→ BRIEF
Answer these questions about the Doggy TuTus thread below:
1. In the first post, where on the dog does stephanie18 keep the tutu so the dog doesn't notice it?
2. What does Bellatrix ask?
3. What did stephanie18 make for a buyer that day, according to her second post?

→ ARTICLE

# Doggy TuTus



## stephanie18 (Aug 31, 2010)

Been having fun craftingfor my shop and thought this would be a fun thing to craft. A dog tutu. I made it to where my dog doesnt even notice it by keeping the whole tutu on its back instead of having it spreaded to under its tummy. Even i find it being under its tummy itchy. but its so cute would be great for halloween.


----------



## TripleAChihuahuas (Apr 8, 2010)

Oh i love it!!!!


----------



## Bellatrix (Apr 23, 2010)

Oo wheres your shop?


----------



## stephanie18 (Aug 31, 2010)

My shop is at 
I do have a website But it isnt as great as my other shop But i still use it alot.
I been meaning to change my web name to my dog boutiques name but havent gotten around to doing it. I did a custom ordered tutu today and the buyer is very excited. :hello1: Had fun making them so I will try to make more colorful ones today


----------



## jessicao32 (Jul 21, 2010)

→ GIVEN MATERIAL
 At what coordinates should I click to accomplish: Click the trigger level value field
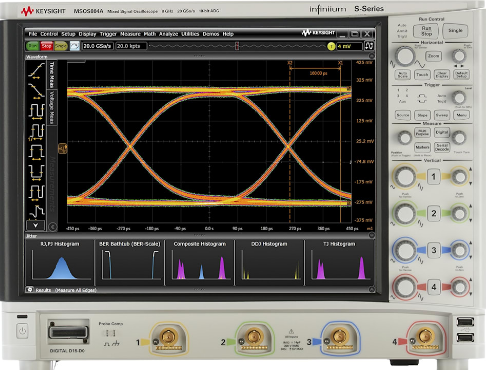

→ CORRECT ANSWER
1. On the dog's back, not spread under its tummy.
2. Where stephanie18's shop is.
3. A custom-ordered tutu.